== Task instructions ==
Search the entries below. Return every line that has "agent" in it.

Top of Given data

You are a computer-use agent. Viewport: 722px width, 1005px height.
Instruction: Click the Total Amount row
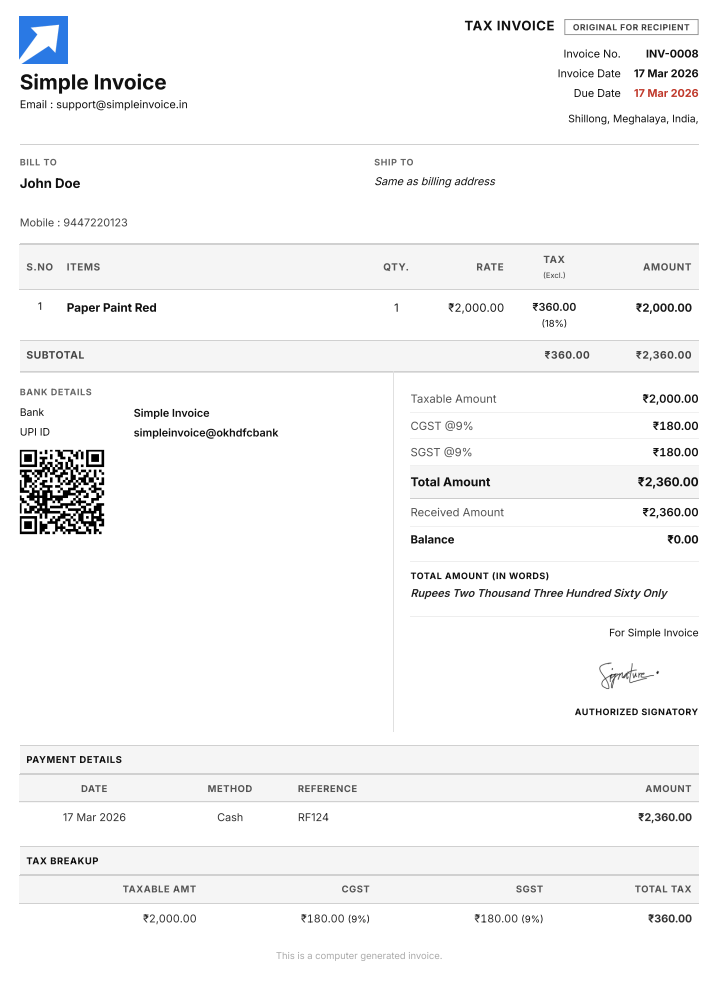click(554, 482)
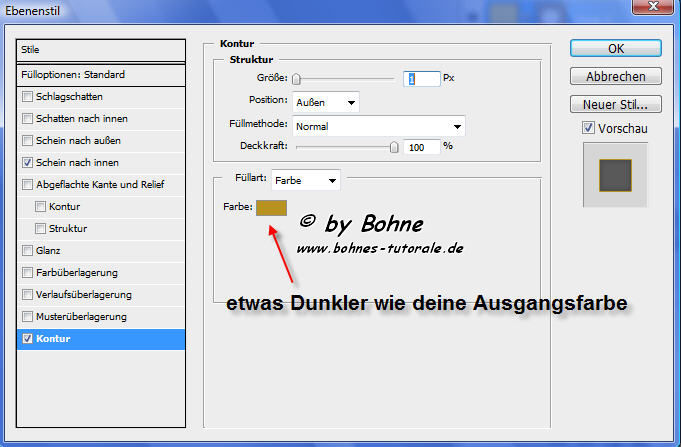Tick the Abgeflachte Kante und Relief checkbox
Screen dimensions: 681x447
[27, 184]
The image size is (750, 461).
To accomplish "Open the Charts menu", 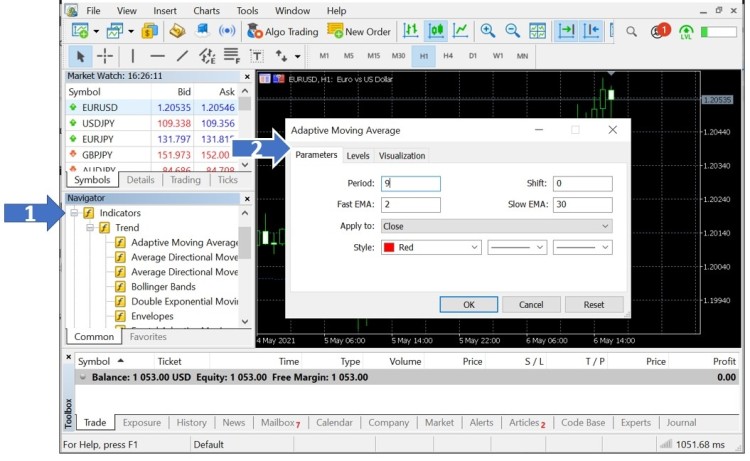I will click(x=206, y=10).
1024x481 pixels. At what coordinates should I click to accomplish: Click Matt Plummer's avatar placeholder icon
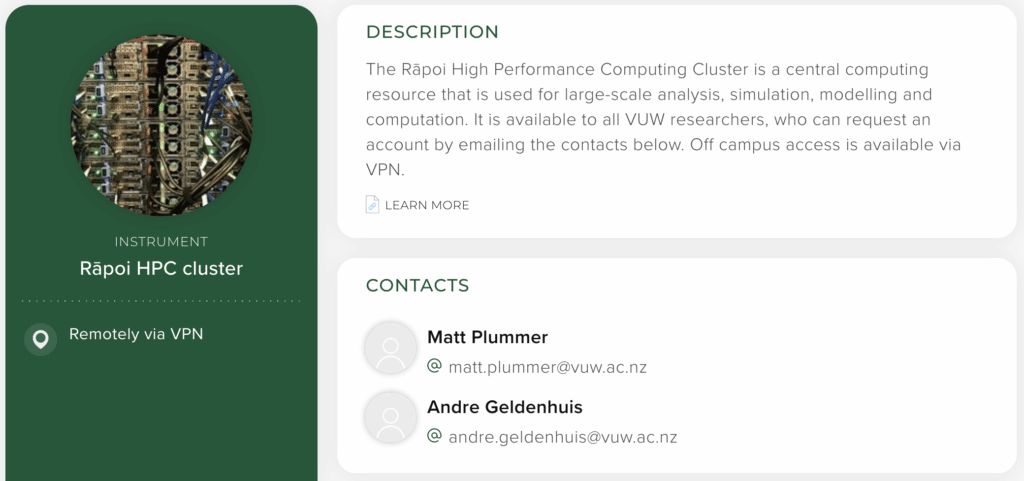391,348
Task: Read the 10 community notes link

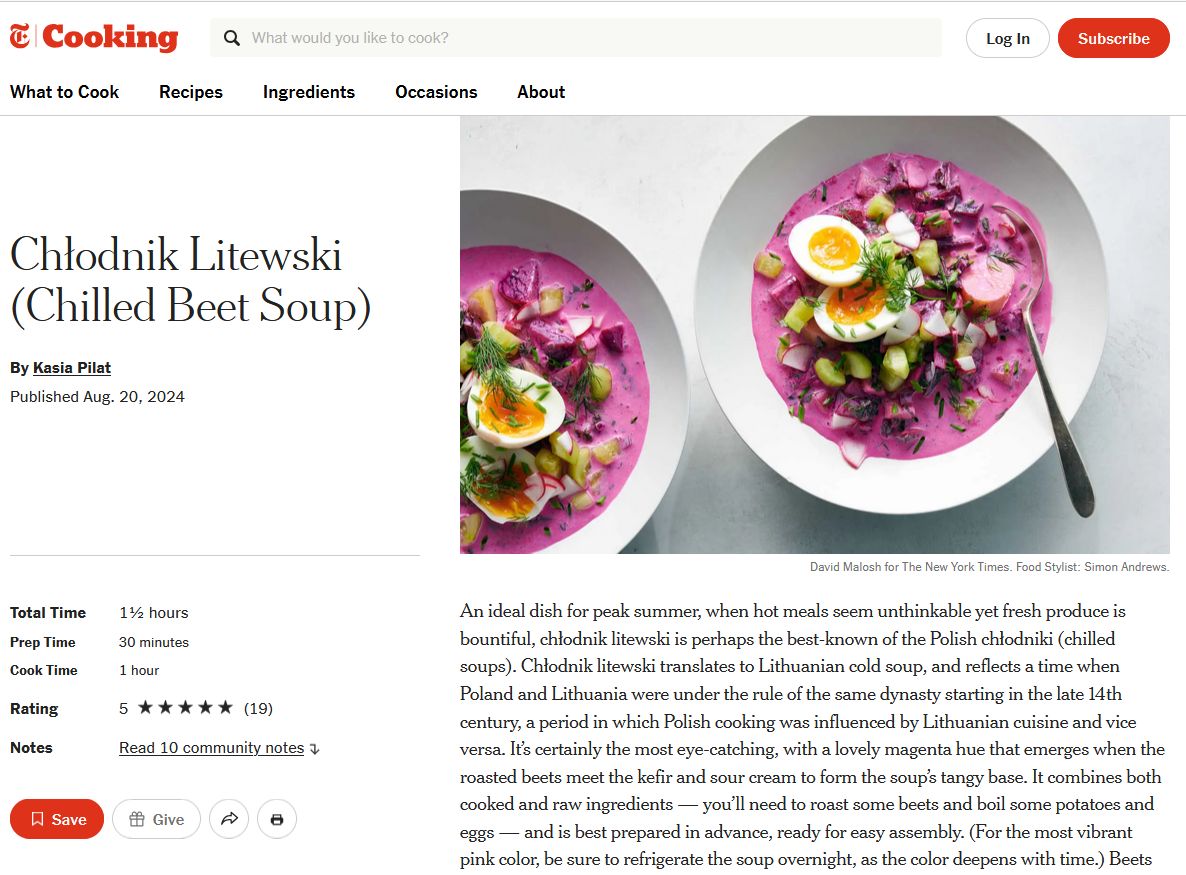Action: point(211,748)
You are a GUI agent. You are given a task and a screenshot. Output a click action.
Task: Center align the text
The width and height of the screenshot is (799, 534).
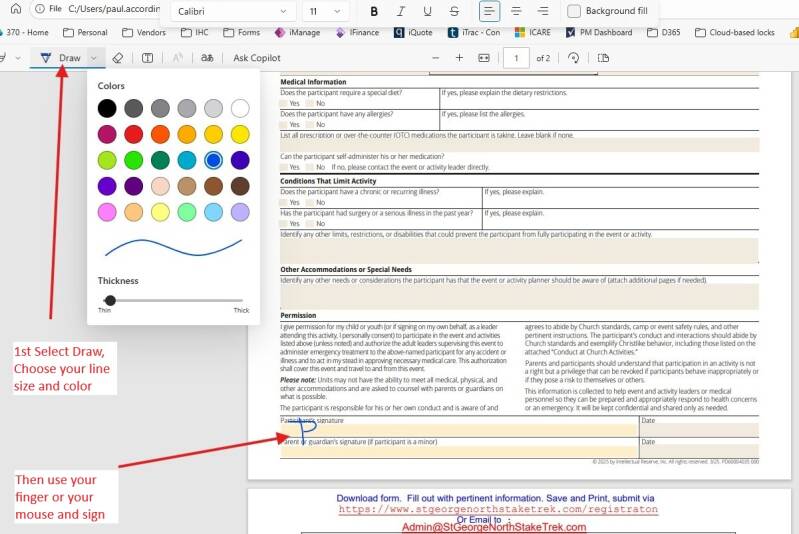tap(516, 11)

Bottom of Given data

== Solution ==
You are a computer-use agent. Viewport: 722px width, 1005px height.
You are a GUI agent. You are given a task and a screenshot. Output a click action.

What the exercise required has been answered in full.